Satan doesn't attack Christianity by attacking a belief in the existence of God. Rather he undermines the world view by attacking its vulnerabilities, at the margins. He works his will with subtlety. To fundamentalist Christians, gays are in league with Satan to destroy civilization as we know it. We can deny we are in league with the devil all we want to. Instead of fighting Christian paranoid fantasies, why not use them to our benefit? At minimum, this means we don't stand the on the rooftops shouting down Christians as idiotic moral cretins, which many gays do, if the comments section referenced at the beginning of this post are an indication.
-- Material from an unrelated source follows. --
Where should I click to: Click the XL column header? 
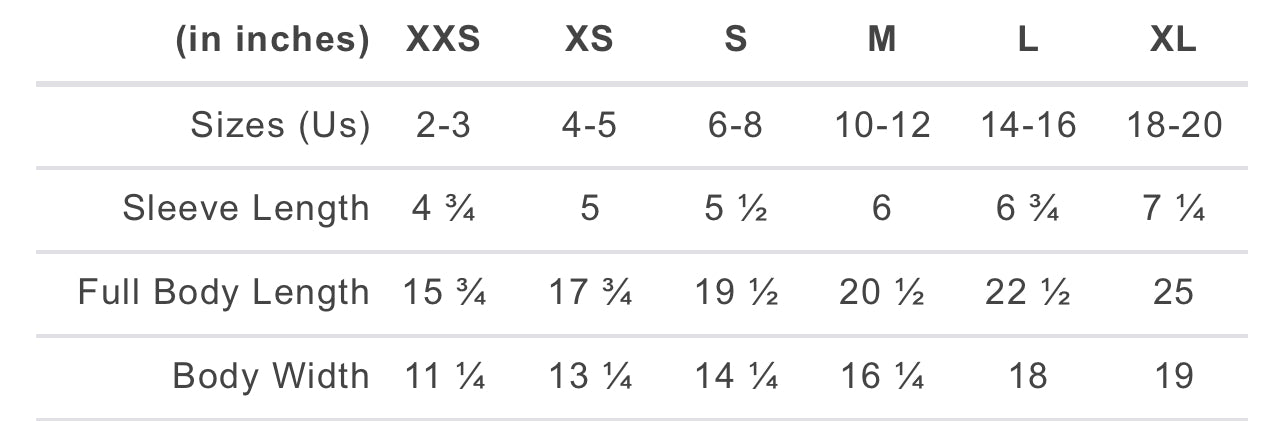[x=1173, y=40]
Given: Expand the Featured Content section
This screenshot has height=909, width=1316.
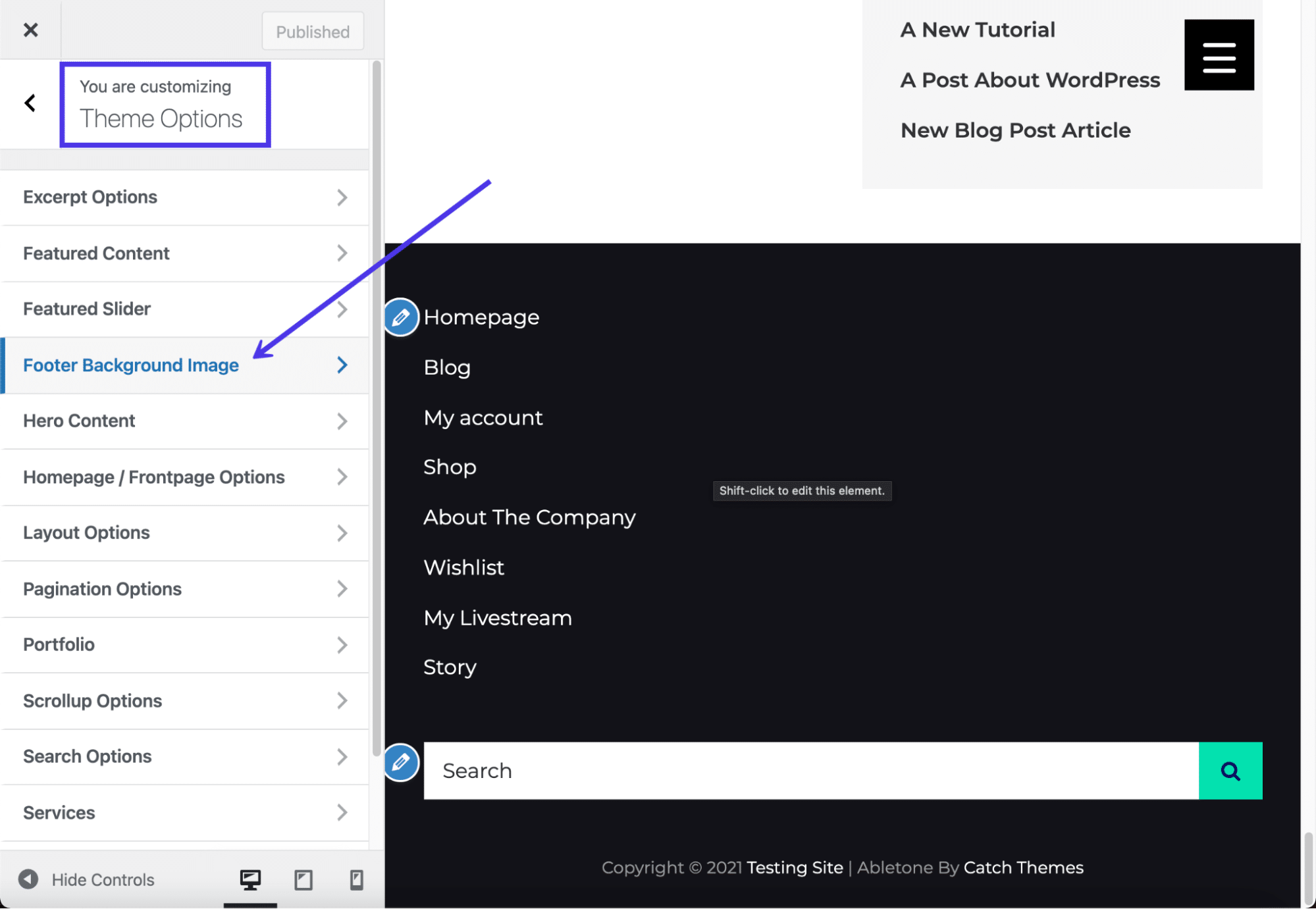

To put this insight into another context, why do you suppose Christians still bristle when philosophers and scientists put forth Darwinian evolution as an explanation for the origin of species? They do because evolution substitutes a mechanical principle for the action of a divine creator, leaving the Creator with nothing much to do. In short, evolution trivializes God and makes the entire religious enterprise seem merely jejune, nothing more than bedtime stories and intellectual comfort food for people too weak-minded to accept the harsh facts of scientific realism.

These are just the facts of the case. Let's discuss strategies for reaching our goals as gays rather than attack people whose support we will ultimately need to pass any meaningful legislation.